Chromatin landscape of budding yeast acquiring H3K9 methylation and its reader molecule HP1

Histone H3 lysine 9 (H3K9) methylation and heterochromatin protein 1 (HP1) are well conserved heterochromatin epigenome and its reader molecule. However, the details of how importance of them in heterochromatin formation still remain unclear. One of the reasons is the redundancy aspects, as there are multiple H3K9 methylation reader molecules, including HP1, and HP1 itself functions as a hub recruiting various effector molecules. To overcome those issues, we took a synthetic biology approach and introduced H3K9 methylation and HP1 into budding yeast Saccharomyces cerevisiae , which does not have this system, and examined its impact on transcription and chromatin compaction.

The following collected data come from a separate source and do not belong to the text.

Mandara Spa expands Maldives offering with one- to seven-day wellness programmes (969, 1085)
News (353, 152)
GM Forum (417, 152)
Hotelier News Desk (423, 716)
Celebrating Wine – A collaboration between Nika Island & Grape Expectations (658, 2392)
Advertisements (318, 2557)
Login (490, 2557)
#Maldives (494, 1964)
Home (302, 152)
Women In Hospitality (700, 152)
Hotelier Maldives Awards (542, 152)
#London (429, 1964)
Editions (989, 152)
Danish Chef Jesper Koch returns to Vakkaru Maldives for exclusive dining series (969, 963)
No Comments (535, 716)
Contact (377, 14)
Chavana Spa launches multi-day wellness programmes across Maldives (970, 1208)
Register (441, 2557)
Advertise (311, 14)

We observed that the mammalian H3K9 methyltransferase can induce genome-wide H3K9 di- and tri-methylation (H3K9me2,3) in the budding yeast which mainly in the gene body region, and HP1 accumulates over the H3K9 methylated regions. The forced expression of H3K9 methyltransferase and HP1 had little impact on transcription. Furthermore, Micro-C-seq analysis revealed no significant effects on the chromatin 3D structure. These results suggest that although H3K9 methylation and recruitment of HP1 play essential roles in the epigenetic regulation of heterochromatin, they alone are not sufficient to alter the higher-order chromatin structure, at least in the gene body regions in budding yeast.